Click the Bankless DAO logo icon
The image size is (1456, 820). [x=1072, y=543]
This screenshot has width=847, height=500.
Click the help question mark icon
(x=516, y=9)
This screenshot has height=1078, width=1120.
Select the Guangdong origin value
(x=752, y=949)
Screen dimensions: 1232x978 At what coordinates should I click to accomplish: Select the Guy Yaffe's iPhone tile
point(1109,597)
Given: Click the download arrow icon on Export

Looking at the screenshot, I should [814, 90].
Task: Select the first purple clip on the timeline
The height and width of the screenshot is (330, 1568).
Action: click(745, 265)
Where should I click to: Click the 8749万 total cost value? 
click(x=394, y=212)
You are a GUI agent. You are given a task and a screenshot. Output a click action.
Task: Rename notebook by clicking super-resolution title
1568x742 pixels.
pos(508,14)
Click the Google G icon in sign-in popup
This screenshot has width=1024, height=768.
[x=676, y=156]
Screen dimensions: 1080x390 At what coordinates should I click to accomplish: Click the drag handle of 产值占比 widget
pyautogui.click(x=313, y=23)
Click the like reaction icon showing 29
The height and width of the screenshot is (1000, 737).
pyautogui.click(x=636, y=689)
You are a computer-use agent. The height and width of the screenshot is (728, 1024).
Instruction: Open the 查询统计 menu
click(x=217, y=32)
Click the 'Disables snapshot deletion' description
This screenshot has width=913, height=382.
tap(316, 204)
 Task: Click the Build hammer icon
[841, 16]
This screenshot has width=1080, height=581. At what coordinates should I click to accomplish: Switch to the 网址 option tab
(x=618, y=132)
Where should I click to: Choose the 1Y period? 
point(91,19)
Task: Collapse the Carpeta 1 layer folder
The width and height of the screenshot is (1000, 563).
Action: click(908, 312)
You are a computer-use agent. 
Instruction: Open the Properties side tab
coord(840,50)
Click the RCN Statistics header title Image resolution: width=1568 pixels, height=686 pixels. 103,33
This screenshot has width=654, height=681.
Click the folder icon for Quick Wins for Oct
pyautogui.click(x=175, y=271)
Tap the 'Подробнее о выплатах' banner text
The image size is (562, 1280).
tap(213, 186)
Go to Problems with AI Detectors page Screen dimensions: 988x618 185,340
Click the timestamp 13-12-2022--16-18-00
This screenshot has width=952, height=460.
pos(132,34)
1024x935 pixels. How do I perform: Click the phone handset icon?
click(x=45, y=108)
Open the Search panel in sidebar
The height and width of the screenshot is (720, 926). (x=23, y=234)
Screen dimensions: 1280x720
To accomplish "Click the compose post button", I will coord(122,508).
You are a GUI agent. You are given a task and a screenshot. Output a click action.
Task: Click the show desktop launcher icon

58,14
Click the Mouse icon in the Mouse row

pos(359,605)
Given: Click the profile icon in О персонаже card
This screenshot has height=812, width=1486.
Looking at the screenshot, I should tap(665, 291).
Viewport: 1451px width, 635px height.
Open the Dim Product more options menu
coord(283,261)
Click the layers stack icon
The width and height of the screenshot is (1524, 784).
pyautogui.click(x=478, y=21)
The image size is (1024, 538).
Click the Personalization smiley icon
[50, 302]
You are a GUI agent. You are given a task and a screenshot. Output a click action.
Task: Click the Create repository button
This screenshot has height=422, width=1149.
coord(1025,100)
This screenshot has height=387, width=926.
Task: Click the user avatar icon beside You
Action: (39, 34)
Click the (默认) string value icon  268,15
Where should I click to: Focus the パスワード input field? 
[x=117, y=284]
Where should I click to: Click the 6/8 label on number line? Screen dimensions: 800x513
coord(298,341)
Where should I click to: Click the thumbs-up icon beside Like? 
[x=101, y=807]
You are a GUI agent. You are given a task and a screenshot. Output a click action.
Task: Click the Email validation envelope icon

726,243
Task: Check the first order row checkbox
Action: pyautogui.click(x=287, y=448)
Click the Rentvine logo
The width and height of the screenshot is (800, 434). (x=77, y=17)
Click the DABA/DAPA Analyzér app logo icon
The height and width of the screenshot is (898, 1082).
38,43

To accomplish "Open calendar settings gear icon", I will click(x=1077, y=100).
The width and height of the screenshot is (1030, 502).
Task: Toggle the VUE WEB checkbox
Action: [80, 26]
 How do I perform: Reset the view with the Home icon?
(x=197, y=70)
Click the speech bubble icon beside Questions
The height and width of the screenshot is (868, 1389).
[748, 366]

Instructions to follow — Wherever the string "computer" appears in a line above, copy that line.

Answer section —
You are a computer-use agent. The height and width of the screenshot is (728, 1024).
You are a computer-use agent. 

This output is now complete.